I have been always passionate about the Ancient World which, I believe, has shaped my educational and carrier path. As a secondary school student, attending philological Grammar school where classical and modern languages are studied, I made my first steps in research, within the three-year seminar in ethnology and cultural anthropology at the Petnica Science Center. Following my passion for classical languages, I studied the Classics at the Faculty of Philosophy, the University of Belgrade. Nevertheless, being engaged in environmental projects within The Young Researchers of Serbia, I become particularly interested in environmental studies, which resulted in BSc degree in Applied Ecology. That interdisciplinary base, somehow, naturally, led me to Erasmus Mundus Master Course in “Techniques, Heritage, Industrial Landscapes. History, Enhancement, Education – TPTI”, and Joint MA Degree from the University  Paris 1 Panthéon-Sorbonne (France), the University of Évora (Portugal) and the University of Padua (Italy). My Master`s thesis, defended at University of Évora, discussed the Serbian war memory and (“hybrid”) heritage of The Great War`s “Blue tomb” at the islet of Vido and the Island of Corfu in Greece. Before entering the CHEurope, I started the Doctorate in Humanistic Studies (Mediterranean studies – Culture, Society and Politics), at the University of Rovira I Virgili in Tarragona (Spain). The above formal education has been complemented by non-formal and informal learning and experience, within several organisations, as a member of working groups (CEEweb CITES – Convention on International Trade of Endangered Species working group; CEHAPE – Children’s Environment and Health Action Plan for Europe WG etc.). Besides, I have been freelancing in cultural, creative and heritage sector, focusing on traditional crafts as (in)tangible heritage, Inclusive Art/Culture, Creative Entrepreneurship, local (sustainable) development etc.

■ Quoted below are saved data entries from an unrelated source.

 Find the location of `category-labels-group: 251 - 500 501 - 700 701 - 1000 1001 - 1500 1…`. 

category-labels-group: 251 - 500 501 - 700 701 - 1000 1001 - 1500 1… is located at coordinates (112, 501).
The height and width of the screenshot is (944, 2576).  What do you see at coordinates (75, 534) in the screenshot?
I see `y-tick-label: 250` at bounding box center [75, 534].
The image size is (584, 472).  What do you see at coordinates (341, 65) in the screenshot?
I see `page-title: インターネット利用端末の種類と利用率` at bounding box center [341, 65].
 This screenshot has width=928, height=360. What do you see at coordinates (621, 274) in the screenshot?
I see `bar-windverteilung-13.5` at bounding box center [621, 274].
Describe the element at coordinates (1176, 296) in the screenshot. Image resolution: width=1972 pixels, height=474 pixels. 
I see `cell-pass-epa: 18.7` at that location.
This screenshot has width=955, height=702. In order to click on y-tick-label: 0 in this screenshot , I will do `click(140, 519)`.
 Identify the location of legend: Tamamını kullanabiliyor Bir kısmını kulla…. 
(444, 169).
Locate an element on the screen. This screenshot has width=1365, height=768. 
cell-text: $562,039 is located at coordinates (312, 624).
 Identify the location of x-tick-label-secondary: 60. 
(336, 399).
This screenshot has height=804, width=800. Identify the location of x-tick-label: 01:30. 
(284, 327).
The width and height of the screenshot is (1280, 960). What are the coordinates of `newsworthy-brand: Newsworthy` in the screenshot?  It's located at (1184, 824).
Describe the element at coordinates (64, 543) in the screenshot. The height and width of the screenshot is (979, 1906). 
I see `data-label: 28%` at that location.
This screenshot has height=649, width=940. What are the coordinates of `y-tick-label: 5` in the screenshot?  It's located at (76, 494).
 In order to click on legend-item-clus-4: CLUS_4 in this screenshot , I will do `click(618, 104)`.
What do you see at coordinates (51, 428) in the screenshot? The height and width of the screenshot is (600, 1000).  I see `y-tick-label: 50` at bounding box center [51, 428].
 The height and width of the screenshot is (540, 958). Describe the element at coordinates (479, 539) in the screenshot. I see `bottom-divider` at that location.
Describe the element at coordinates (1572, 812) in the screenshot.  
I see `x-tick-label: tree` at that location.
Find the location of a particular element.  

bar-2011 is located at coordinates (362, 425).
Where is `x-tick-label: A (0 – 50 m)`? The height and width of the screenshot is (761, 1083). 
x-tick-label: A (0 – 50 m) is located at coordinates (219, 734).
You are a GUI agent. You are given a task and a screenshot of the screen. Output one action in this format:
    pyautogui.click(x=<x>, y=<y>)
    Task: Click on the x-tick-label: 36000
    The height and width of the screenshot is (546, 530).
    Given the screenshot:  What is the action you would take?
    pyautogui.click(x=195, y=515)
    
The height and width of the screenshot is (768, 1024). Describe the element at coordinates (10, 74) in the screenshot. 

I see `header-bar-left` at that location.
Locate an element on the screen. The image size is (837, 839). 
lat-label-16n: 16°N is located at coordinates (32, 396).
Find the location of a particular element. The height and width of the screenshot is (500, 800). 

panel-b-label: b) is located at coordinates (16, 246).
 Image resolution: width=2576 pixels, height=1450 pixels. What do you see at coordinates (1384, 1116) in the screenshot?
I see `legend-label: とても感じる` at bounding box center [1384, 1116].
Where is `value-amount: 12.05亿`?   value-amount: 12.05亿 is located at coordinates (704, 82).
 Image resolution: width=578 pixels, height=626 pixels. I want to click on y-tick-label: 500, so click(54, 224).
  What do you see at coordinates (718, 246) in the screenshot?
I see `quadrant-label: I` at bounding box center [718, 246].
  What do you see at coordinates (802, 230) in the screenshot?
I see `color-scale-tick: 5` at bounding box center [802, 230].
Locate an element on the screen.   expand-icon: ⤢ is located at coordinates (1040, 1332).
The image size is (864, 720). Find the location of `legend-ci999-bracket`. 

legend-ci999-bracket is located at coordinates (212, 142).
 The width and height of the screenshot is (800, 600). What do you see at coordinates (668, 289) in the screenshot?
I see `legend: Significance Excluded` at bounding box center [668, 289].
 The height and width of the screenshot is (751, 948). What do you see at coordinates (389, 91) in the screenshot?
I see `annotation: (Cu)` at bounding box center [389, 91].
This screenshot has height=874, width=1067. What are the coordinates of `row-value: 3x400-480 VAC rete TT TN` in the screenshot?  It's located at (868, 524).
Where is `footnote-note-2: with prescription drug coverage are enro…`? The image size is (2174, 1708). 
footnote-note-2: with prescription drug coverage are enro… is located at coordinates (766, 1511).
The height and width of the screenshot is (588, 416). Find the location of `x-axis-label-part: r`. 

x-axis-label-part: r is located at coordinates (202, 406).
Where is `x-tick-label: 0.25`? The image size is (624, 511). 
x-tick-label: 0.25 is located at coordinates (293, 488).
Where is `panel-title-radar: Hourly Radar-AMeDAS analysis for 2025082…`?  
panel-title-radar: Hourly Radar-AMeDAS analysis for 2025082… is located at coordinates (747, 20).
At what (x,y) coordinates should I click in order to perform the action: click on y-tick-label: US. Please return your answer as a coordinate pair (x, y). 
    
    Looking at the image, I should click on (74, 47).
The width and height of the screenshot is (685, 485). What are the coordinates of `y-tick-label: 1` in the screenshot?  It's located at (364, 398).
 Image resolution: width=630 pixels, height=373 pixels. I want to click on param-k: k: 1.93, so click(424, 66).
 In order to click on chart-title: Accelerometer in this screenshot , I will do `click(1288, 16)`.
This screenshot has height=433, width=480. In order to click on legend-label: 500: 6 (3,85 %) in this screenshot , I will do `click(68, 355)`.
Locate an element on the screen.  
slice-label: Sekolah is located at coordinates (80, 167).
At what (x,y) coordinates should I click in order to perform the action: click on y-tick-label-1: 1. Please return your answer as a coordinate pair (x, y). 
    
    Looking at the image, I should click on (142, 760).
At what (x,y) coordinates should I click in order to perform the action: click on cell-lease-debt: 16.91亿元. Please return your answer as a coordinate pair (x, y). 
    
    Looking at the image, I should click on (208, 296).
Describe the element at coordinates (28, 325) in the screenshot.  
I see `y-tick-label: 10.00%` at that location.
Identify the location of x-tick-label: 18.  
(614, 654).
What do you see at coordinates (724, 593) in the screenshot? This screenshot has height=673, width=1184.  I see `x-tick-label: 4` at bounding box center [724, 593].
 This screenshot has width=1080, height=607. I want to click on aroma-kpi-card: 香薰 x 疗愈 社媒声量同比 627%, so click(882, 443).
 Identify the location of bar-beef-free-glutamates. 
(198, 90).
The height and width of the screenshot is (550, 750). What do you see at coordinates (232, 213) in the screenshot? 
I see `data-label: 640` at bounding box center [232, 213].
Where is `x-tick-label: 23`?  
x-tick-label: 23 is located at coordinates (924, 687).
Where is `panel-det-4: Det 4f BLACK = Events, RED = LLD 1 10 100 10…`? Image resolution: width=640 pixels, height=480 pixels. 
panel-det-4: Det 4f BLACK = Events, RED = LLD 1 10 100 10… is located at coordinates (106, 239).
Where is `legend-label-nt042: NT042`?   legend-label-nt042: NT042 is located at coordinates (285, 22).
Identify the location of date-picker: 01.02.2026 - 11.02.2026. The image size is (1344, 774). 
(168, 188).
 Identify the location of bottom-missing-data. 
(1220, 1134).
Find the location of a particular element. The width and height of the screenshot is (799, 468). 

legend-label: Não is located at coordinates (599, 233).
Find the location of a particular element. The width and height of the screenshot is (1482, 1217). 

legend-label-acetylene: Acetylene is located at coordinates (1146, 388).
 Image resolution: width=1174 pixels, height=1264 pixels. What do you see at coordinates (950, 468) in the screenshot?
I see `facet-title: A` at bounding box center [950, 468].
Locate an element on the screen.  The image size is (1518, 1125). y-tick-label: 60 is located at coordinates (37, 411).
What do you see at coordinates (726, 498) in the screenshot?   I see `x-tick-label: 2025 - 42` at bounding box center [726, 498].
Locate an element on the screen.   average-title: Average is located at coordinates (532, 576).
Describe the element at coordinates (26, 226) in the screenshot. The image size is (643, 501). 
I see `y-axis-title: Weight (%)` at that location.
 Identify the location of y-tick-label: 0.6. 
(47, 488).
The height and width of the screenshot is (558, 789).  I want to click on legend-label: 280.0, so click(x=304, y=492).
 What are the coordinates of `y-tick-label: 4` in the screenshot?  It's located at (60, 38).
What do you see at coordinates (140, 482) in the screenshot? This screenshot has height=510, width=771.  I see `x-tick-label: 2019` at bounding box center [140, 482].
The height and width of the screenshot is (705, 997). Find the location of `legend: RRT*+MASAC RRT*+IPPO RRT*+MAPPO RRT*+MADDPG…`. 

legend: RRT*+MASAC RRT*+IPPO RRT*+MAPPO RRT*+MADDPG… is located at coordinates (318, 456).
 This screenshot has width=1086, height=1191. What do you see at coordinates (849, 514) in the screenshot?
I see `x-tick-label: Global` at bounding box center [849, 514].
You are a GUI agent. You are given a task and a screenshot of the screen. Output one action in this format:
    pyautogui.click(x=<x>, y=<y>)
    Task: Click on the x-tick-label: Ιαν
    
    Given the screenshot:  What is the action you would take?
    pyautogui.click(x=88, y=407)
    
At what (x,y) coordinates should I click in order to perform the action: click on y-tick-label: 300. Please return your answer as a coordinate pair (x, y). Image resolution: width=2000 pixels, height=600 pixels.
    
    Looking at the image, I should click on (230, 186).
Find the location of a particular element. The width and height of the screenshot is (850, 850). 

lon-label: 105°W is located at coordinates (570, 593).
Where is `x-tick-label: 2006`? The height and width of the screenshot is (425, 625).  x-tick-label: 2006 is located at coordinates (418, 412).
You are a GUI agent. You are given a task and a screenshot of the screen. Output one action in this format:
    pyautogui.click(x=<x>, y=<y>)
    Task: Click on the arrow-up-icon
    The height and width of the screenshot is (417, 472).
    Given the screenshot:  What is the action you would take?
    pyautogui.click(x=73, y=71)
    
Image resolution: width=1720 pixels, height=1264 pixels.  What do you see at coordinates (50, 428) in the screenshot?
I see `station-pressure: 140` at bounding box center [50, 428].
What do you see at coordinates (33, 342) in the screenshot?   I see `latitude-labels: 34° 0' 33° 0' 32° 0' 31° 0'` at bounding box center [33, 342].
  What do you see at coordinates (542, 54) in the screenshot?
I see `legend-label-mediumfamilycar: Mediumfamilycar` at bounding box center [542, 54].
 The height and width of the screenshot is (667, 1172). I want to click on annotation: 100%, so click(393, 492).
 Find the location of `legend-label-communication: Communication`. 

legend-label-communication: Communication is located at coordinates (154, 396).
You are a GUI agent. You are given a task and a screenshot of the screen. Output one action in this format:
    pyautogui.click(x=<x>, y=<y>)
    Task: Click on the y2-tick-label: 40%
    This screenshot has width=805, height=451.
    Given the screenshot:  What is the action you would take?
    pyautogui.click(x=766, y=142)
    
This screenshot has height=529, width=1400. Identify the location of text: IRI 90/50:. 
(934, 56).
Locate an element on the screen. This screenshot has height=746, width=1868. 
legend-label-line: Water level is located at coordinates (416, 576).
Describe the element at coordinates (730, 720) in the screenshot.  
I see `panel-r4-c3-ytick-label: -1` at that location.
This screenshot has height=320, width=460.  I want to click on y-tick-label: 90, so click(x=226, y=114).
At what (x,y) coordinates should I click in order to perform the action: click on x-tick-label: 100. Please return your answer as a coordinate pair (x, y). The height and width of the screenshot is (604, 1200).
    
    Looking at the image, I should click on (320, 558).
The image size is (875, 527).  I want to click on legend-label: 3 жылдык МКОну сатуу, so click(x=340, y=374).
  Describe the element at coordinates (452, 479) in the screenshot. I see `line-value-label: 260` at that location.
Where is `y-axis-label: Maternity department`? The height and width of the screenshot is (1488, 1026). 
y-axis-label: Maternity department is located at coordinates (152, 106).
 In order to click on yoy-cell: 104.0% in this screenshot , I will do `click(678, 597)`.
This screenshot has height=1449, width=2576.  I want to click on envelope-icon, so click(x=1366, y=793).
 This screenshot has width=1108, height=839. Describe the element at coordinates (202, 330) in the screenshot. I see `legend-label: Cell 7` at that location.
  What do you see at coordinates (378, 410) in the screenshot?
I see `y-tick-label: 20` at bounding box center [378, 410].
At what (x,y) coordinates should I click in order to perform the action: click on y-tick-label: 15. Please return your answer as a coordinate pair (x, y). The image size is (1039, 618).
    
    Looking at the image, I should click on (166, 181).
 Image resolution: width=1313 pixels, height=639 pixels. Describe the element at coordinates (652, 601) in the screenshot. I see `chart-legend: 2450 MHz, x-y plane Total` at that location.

My research interests span a wide range of topics in Cultural History, Heritology, Museology, Landscape Studies, Memoryscape, Comparative Linguistics and Underwater Archaeology.

Based at The Institute of Heritage Sciences – Incipit, in Santiago de Compostela, within the Specialty Geospatial Technologies, I am currently developing my PhD research within the ESR7 Project “Archiving Emotions: Mapping Heritage Emotionalscapes”, under the Doctoral Programme “Scientific Cross-Disciplinary Approaches to Heritage and Landscape” at The University of the Basque Country. My thesis, under the working title “From Participatory Research to (Critical) Emotional Cartography of Places and Memories. Mapping the “unseen”, as a part of Digital Heritage WP research line ”utilising the emotional cartography technique to think about how emotional responses to cultural heritage might be captured, represented and analysed”, aims to explore the impact of digital archives and cultural heritage on those engaged with it particularly in terms of their emotional response(s) and the expression(s) of individual and collective identities. Therefore, my main objective is to produce “Affective Heritage Maps” via “emotional cartography” techniques (mapping-out of emotional reactions to heritage/heritagization, conversion into standardized special language), based on data obtained mainly through qualitative methods (Participatory ethnographic study), analyse (Anthropology of emotions), interpret and test it in a specific focal landscape(s) – emotionalscape of Galicia and Serbia. This should allow me to read and rethink their (ʻemotionalʼ) memoryscape(s), languagescape(s), musicscape(s), or any other “scape”, and critically interpret the poetics of places and their memory/ies. As a secondary objective, I will attempt to illustrate the complexity of representing, reading, decoding and interpreting dynamic (in)tangible landscapes and its relation to the tangible fabric, focusing on the role of memory/ies. The main research questions focus not only on the contribution and relevance, but also the limitations of  ʻemotional cartographyʼ as an experimental, participatory, reflexive/critical, (digital) heritage knowledge tool, in decoding “forgotten”, “unseen”, “repressed”, “invisible”, “absent” landscape and its heritage, as well as recovery/reconstruction of forgotten and/or repressed heritage elements as “living” and “present”, and reinforcement of new models for integrated heritage/landscape management and conservation, heritage socialization, social cohesion and knowledge transfer among different social actors.